Brigadier-General George Gibbs Dibrell
Brigadier-General George Gibbs Dibrell was born in White
county, Tenn., April 12, 1822. After receiving a common school
education, which was supplemented by one year at the East
Tennessee university, he engaged for a while in farming and
then in mercantile pursuits.
In 1861 he was elected to the Tennessee convention as a Union
delegate. But when his native State at last decided on
secession, like most of those who held similar views, he obeyed
the voice of the majority and was among the first to enlist
under the banner of the new Confederacy.
He entered the service as a private, but was elected
lieutenant-colonel of his regiment, receiving his commission as
such, August 10, 1861. In September of the same year he was
commissioned colonel of partisan rangers. In the reports of
the movements of Forrest's command, we find Colonel Dibrell's
name favorably mentioned on many occasions.
In one of many brilliant affairs in which Dibrell's regiment
participated, Col. R. G. Ingersoll is mentioned as one of the
captives. In March, 1863, General Bragg requested Forrest to
send a force to defend the manufacturing establishments at
Tuscumbia and Florence, Ala., against Federal raiders. Colonel
Dibrell's command was detached for this purpose, and on March
25th near Florence, he defeated two Union gunboats and a body
of raiders.
During the summer campaign of 1863, when Rosecrans was trying
to maneuver Bragg out of Tennessee, Forrest sent Dibrell to
reinforce Wheeler. Near Sparta, Tenn., they had a fierce fight
with the enemy, which, after varied fortune, was finally
decided in favor of the Confederates, who chased their
opponents for several miles and then returned to camp. They
found to their delight that the ladies of Sparta had cooked and
sent to the camp a fine breakfast for the entire command.

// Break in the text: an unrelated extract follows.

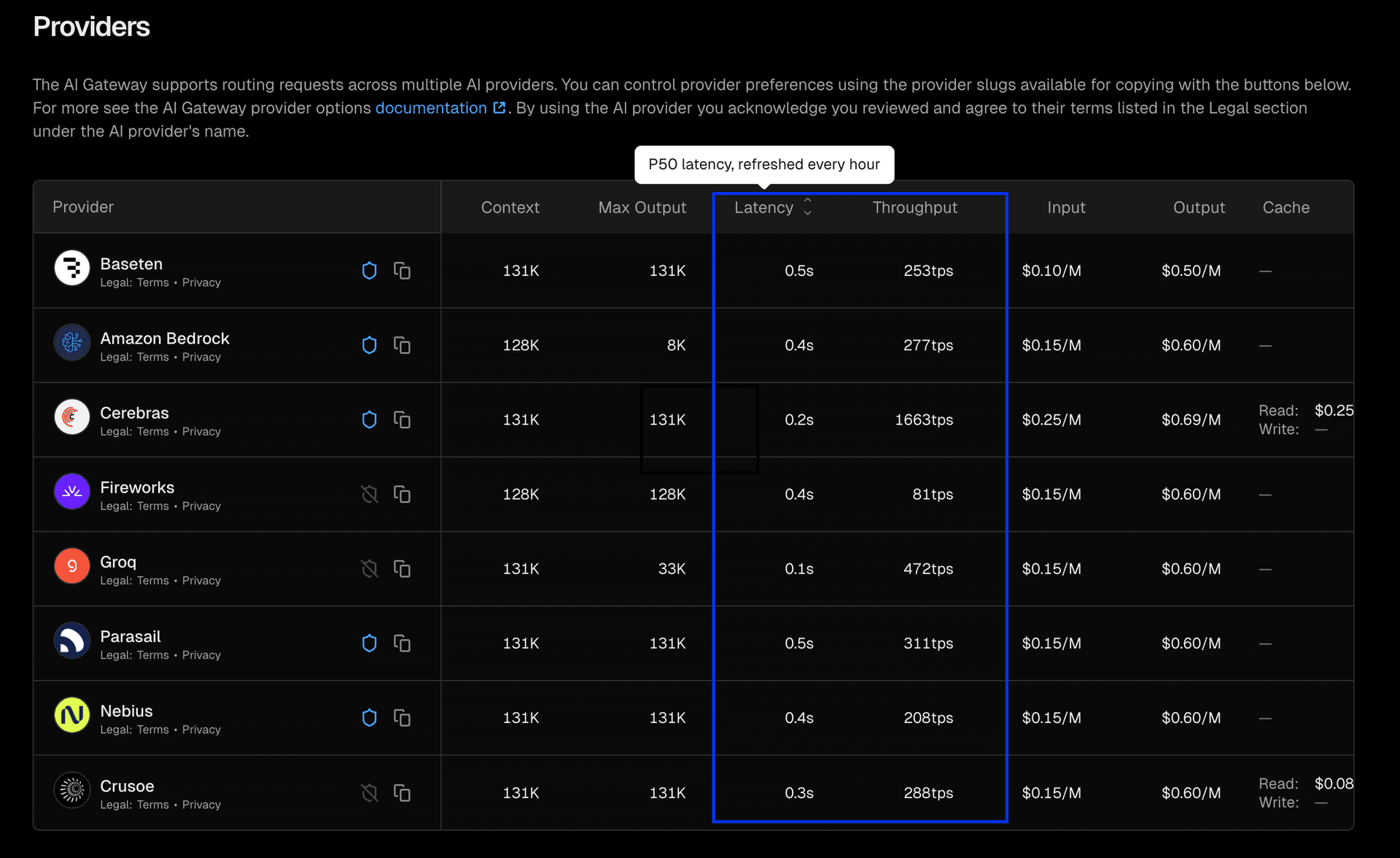Copy the Groq provider slug
The width and height of the screenshot is (1400, 858).
click(402, 568)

On the 26th of July, 1864, Colonel Dibrell received well-
merited promotion and was commissioned brigadier-general of
cavalry. He continued to sustain his high reputation in the
campaigns of Forrest and afterward of Wheeler. Toward the
close of the war he served in North Carolina.
After the fall of Richmond and the surrender of Lee's army he
had charge for a while of the Confederate archives. After the
long agony of war had ended he returned to his native State.

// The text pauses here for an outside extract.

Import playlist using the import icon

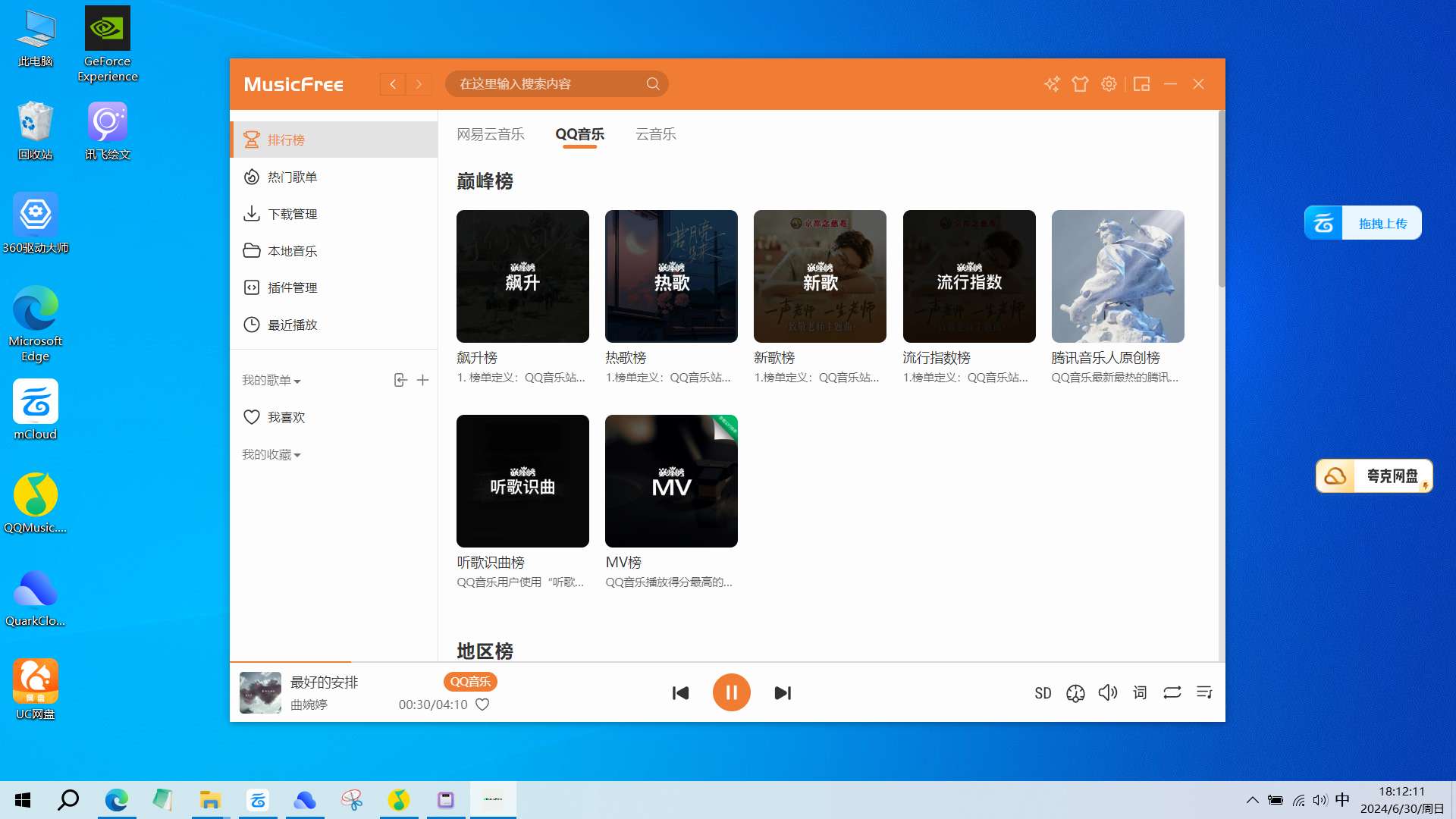400,380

In 1870 he served in the Tennessee constitutional convention.
He was twice elected to Congress, and served from 1875 to 1879.

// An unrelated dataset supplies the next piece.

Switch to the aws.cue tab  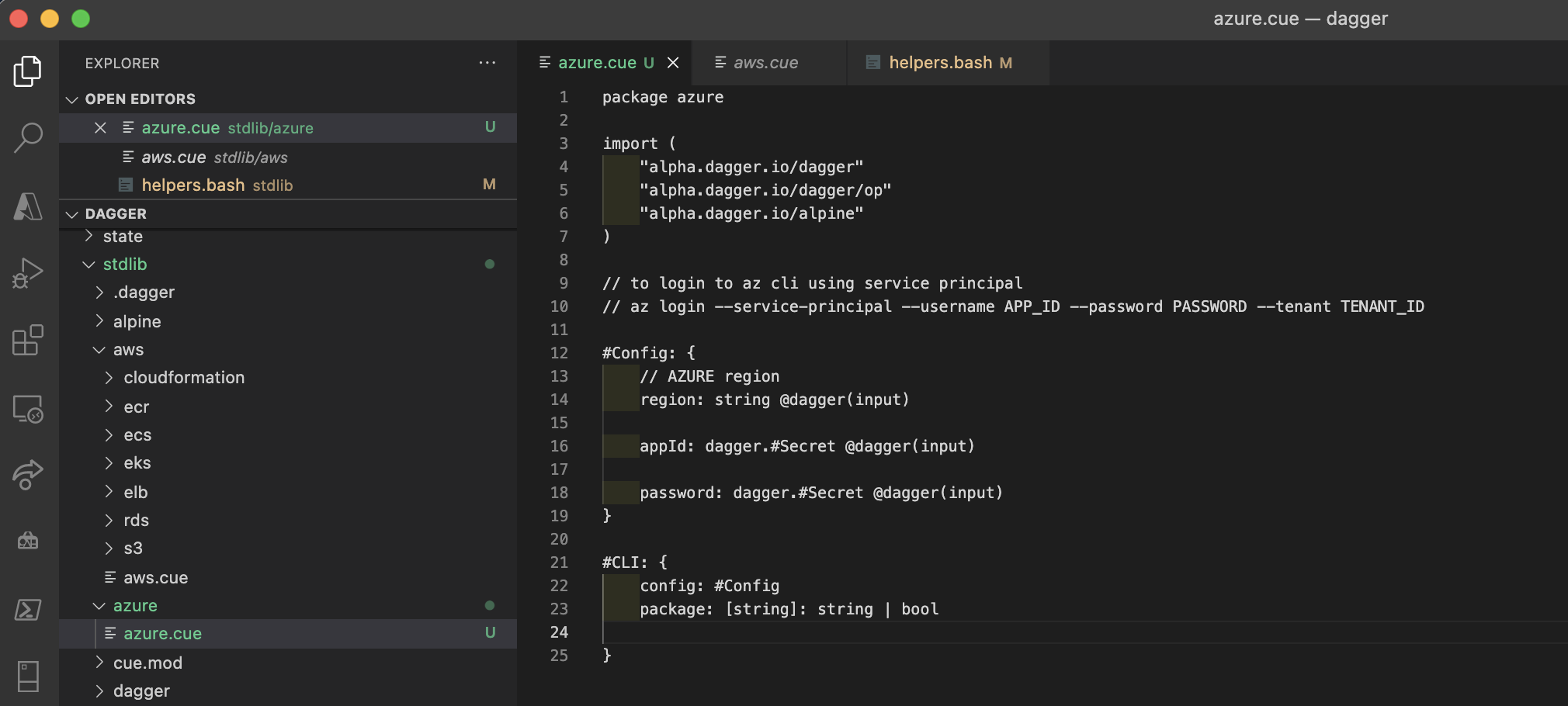(765, 62)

At Sparta, Tenn., in September, 1883, General Dibrell's old
cavalry command organized a brotherhood, officered with members
of his old regiment, the Eighth Tennessee. At their second
meeting, held at Gainesboro in 1884, the following commands
were added to the organization: The Eighth, Sixteenth,
Seventeenth, Twenty-fifth, Twenty- eighth and Thirty-fifth
Tennessee infantry and Colms' battalion, Hamilton's, Bledsoe's
and Bennett's battalions of cavalry.
General Dibrell commanded this "reunion brigade" up to his
death in 1886, and never failed to attend its meetings.